### AVAILABLE DATA
◇ ◇ ◇ ◇ ◇
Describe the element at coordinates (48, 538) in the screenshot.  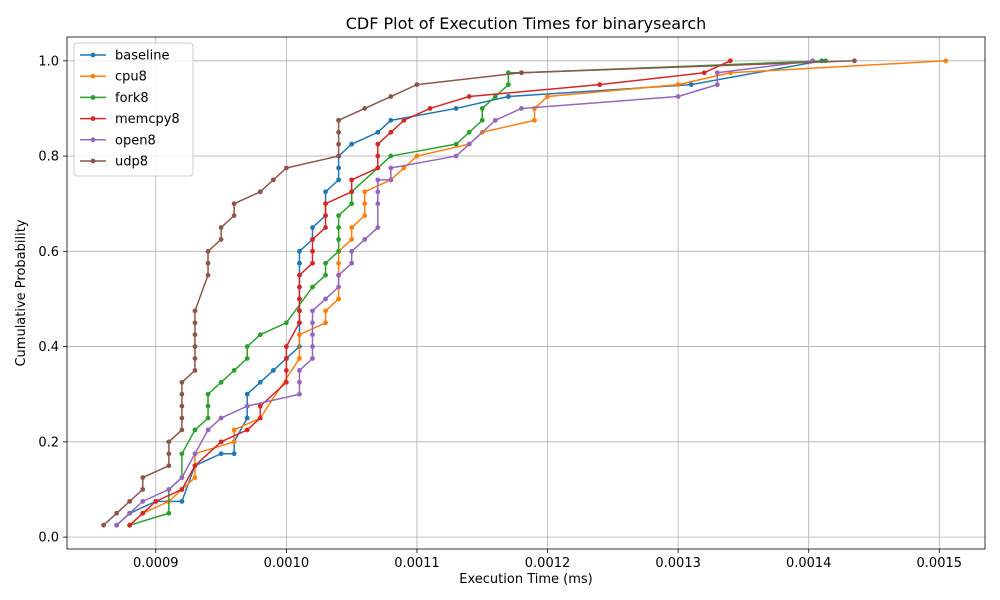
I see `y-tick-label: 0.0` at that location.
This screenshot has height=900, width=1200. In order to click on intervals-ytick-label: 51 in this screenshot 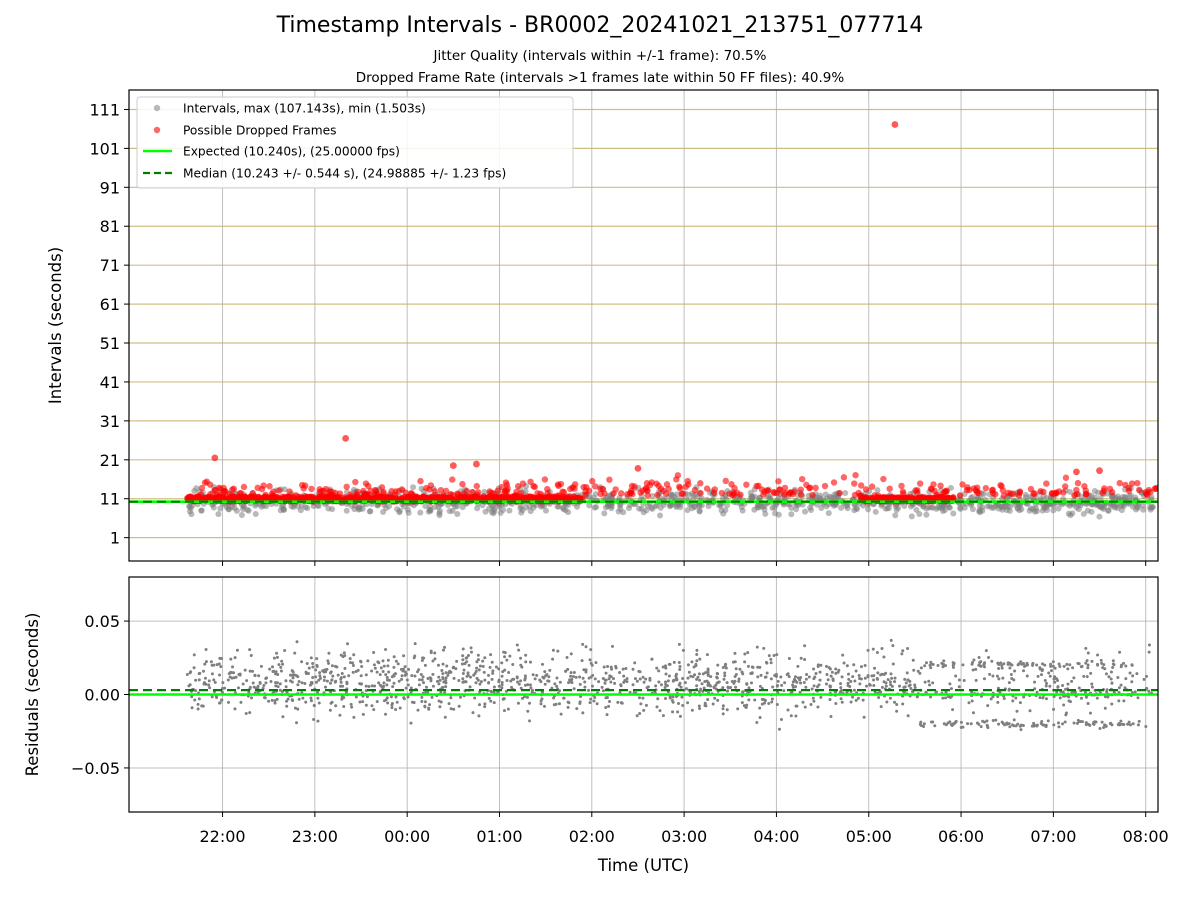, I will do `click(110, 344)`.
◇ ◇ ◇ ◇ ◇
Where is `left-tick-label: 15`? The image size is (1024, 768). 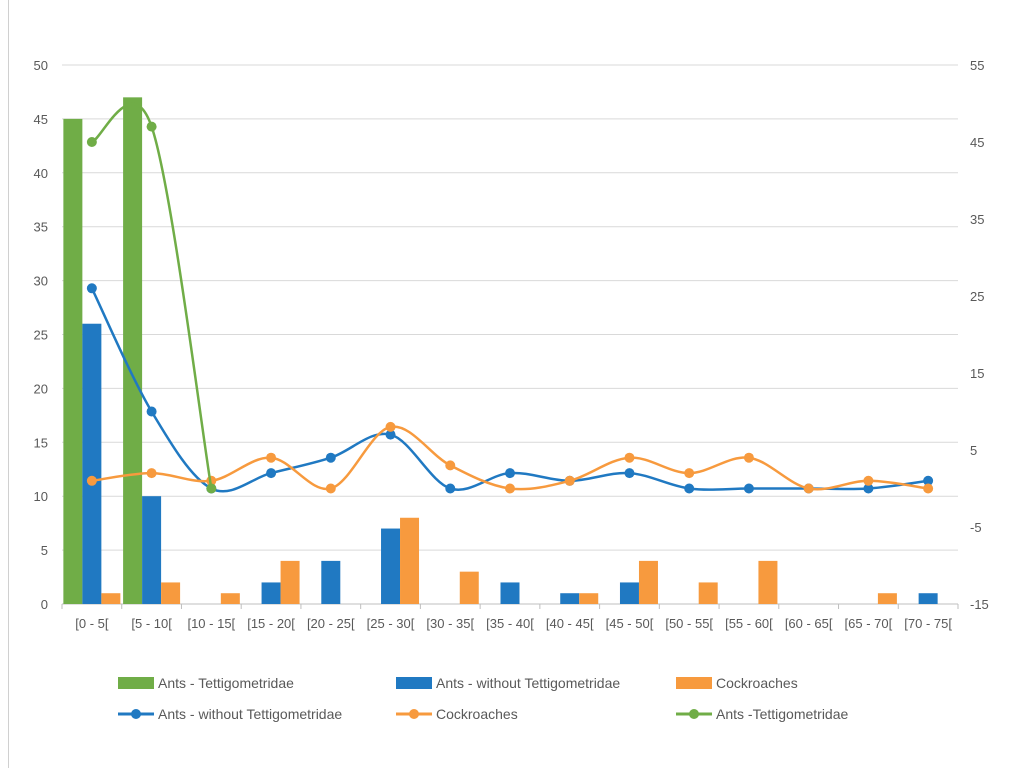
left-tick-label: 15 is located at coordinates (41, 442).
◇ ◇ ◇ ◇ ◇
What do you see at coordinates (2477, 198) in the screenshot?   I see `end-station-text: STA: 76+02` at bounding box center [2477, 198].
◇ ◇ ◇ ◇ ◇
### EXERCISE INSTRUCTIONS
Give the rows starting at the line that contains "is (1024, 768)." and ending at the line that contains "left-tick-label: 15 is" as a numbered list, leaving out blank lines and the pictures.

### EXERCISE RESPONSE
1. Where is `left-tick-label: 15`? The image size is (1024, 768). 
2. left-tick-label: 15 is located at coordinates (41, 442).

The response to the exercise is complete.